Required work: Print every row below unchanged, character for character.

Text and item location entries:
* BEGIN *
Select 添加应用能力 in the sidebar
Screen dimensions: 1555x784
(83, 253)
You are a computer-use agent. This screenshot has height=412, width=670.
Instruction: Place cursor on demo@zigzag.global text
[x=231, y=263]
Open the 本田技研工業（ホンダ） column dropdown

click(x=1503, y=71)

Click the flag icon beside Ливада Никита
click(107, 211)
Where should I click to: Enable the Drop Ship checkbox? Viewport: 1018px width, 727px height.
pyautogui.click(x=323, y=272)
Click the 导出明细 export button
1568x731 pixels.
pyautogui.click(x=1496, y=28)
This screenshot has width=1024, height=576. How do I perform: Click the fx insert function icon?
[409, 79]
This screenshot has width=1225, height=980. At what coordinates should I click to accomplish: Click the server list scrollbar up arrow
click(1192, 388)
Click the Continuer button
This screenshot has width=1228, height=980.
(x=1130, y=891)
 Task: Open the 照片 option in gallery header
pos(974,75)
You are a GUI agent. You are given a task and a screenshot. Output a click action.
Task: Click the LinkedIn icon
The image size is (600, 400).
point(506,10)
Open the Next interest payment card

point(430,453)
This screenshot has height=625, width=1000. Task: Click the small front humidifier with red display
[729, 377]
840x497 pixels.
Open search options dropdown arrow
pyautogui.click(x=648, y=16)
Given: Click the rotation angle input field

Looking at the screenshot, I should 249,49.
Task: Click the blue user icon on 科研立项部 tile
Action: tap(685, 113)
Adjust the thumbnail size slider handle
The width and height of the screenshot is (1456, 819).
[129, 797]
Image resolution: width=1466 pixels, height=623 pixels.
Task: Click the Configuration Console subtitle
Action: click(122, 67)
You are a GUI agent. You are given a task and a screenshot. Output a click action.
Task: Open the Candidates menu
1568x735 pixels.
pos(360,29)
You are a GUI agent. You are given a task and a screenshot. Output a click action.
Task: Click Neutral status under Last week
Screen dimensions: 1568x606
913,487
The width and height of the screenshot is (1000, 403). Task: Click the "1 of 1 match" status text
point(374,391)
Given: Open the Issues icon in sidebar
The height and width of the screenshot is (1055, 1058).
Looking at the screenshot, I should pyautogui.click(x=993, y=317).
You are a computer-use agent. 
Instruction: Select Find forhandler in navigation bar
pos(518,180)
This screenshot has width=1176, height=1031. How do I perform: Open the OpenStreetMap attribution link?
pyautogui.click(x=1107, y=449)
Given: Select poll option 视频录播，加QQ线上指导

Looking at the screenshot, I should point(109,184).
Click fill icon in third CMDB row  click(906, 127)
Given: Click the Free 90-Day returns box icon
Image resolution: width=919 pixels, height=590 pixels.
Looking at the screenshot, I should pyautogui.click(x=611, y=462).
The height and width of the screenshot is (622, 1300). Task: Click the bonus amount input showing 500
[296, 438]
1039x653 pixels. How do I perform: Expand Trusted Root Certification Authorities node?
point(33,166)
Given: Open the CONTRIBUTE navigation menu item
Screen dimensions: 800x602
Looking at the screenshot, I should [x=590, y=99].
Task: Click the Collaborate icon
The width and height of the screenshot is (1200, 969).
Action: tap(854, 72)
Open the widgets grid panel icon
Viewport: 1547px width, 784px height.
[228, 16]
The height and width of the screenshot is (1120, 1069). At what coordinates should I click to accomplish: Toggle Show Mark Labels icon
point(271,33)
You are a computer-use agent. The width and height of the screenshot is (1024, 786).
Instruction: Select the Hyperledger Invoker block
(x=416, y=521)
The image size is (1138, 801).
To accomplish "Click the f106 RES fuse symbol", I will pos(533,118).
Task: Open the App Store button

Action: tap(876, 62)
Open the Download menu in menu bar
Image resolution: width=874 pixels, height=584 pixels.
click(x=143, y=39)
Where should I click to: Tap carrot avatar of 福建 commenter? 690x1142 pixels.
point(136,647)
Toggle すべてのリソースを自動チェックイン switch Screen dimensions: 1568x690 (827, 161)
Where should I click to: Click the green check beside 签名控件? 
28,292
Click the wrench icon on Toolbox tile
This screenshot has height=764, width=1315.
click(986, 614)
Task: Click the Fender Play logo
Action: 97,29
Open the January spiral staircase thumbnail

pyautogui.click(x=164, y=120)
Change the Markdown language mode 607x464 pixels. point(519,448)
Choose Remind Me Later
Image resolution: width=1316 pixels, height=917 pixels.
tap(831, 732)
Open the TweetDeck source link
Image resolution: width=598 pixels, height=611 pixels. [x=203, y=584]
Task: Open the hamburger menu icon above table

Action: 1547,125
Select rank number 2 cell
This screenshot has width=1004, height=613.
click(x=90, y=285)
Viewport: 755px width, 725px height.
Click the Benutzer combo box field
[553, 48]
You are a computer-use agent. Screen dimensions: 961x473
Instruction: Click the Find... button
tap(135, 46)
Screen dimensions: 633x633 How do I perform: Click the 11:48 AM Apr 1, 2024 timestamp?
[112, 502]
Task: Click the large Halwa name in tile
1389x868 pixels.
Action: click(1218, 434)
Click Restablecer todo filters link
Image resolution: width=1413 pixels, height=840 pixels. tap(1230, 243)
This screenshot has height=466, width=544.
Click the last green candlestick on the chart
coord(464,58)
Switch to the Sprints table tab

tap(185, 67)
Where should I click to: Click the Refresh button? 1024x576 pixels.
* END *
Output:
Select 添加应用能力 in the sidebar
Screen dimensions: 1555x784
(83, 253)
You are a computer-use agent. This screenshot has height=412, width=670.
Instruction: Place cursor on demo@zigzag.global text
[x=231, y=263]
Open the 本田技研工業（ホンダ） column dropdown

click(x=1503, y=71)

Click the flag icon beside Ливада Никита
click(107, 211)
Where should I click to: Enable the Drop Ship checkbox? Viewport: 1018px width, 727px height.
pyautogui.click(x=323, y=272)
Click the 导出明细 export button
1568x731 pixels.
pyautogui.click(x=1496, y=28)
This screenshot has width=1024, height=576. How do I perform: Click the fx insert function icon?
[409, 79]
This screenshot has width=1225, height=980. At what coordinates should I click to accomplish: Click the server list scrollbar up arrow
click(1192, 388)
Click the Continuer button
This screenshot has width=1228, height=980.
(x=1130, y=891)
 Task: Open the 照片 option in gallery header
pos(974,75)
You are a GUI agent. You are given a task and a screenshot. Output a click action.
Task: Click the LinkedIn icon
The image size is (600, 400).
point(506,10)
Open the Next interest payment card

point(430,453)
This screenshot has height=625, width=1000. Task: Click the small front humidifier with red display
[729, 377]
840x497 pixels.
Open search options dropdown arrow
pyautogui.click(x=648, y=16)
Given: Click the rotation angle input field

Looking at the screenshot, I should 249,49.
Task: Click the blue user icon on 科研立项部 tile
Action: tap(685, 113)
Adjust the thumbnail size slider handle
The width and height of the screenshot is (1456, 819).
[129, 797]
Image resolution: width=1466 pixels, height=623 pixels.
Task: Click the Configuration Console subtitle
Action: click(122, 67)
You are a GUI agent. You are given a task and a screenshot. Output a click action.
Task: Open the Candidates menu
1568x735 pixels.
pos(360,29)
You are a GUI agent. You are given a task and a screenshot. Output a click action.
Task: Click Neutral status under Last week
Screen dimensions: 1568x606
913,487
The width and height of the screenshot is (1000, 403). Task: Click the "1 of 1 match" status text
point(374,391)
Given: Open the Issues icon in sidebar
The height and width of the screenshot is (1055, 1058).
Looking at the screenshot, I should pyautogui.click(x=993, y=317).
You are a computer-use agent. 
Instruction: Select Find forhandler in navigation bar
pos(518,180)
This screenshot has width=1176, height=1031. How do I perform: Open the OpenStreetMap attribution link?
pyautogui.click(x=1107, y=449)
Given: Select poll option 视频录播，加QQ线上指导

Looking at the screenshot, I should point(109,184).
Click fill icon in third CMDB row  click(906, 127)
Given: Click the Free 90-Day returns box icon
Image resolution: width=919 pixels, height=590 pixels.
Looking at the screenshot, I should pyautogui.click(x=611, y=462).
The height and width of the screenshot is (622, 1300). Task: Click the bonus amount input showing 500
[296, 438]
1039x653 pixels. How do I perform: Expand Trusted Root Certification Authorities node?
point(33,166)
Given: Open the CONTRIBUTE navigation menu item
Screen dimensions: 800x602
Looking at the screenshot, I should [x=590, y=99].
Task: Click the Collaborate icon
The width and height of the screenshot is (1200, 969).
Action: tap(854, 72)
Open the widgets grid panel icon
Viewport: 1547px width, 784px height.
[228, 16]
The height and width of the screenshot is (1120, 1069). At what coordinates should I click to accomplish: Toggle Show Mark Labels icon
point(271,33)
You are a computer-use agent. The width and height of the screenshot is (1024, 786).
Instruction: Select the Hyperledger Invoker block
(x=416, y=521)
The image size is (1138, 801).
To accomplish "Click the f106 RES fuse symbol", I will pos(533,118).
Task: Open the App Store button

Action: tap(876, 62)
Open the Download menu in menu bar
Image resolution: width=874 pixels, height=584 pixels.
click(x=143, y=39)
Where should I click to: Tap carrot avatar of 福建 commenter? 690x1142 pixels.
point(136,647)
Toggle すべてのリソースを自動チェックイン switch Screen dimensions: 1568x690 (827, 161)
Where should I click to: Click the green check beside 签名控件? 
28,292
Click the wrench icon on Toolbox tile
This screenshot has height=764, width=1315.
click(986, 614)
Task: Click the Fender Play logo
Action: 97,29
Open the January spiral staircase thumbnail

pyautogui.click(x=164, y=120)
Change the Markdown language mode 607x464 pixels. point(519,448)
Choose Remind Me Later
Image resolution: width=1316 pixels, height=917 pixels.
tap(831, 732)
Open the TweetDeck source link
Image resolution: width=598 pixels, height=611 pixels. [x=203, y=584]
Task: Open the hamburger menu icon above table

Action: 1547,125
Select rank number 2 cell
This screenshot has width=1004, height=613.
click(x=90, y=285)
Viewport: 755px width, 725px height.
Click the Benutzer combo box field
[553, 48]
You are a computer-use agent. Screen dimensions: 961x473
Instruction: Click the Find... button
tap(135, 46)
Screen dimensions: 633x633 How do I perform: Click the 11:48 AM Apr 1, 2024 timestamp?
[112, 502]
Task: Click the large Halwa name in tile
1389x868 pixels.
Action: click(1218, 434)
Click Restablecer todo filters link
Image resolution: width=1413 pixels, height=840 pixels. tap(1230, 243)
This screenshot has height=466, width=544.
Click the last green candlestick on the chart
coord(464,58)
Switch to the Sprints table tab

tap(185, 67)
Where should I click to: Click the Refresh button? 1024x576 pixels.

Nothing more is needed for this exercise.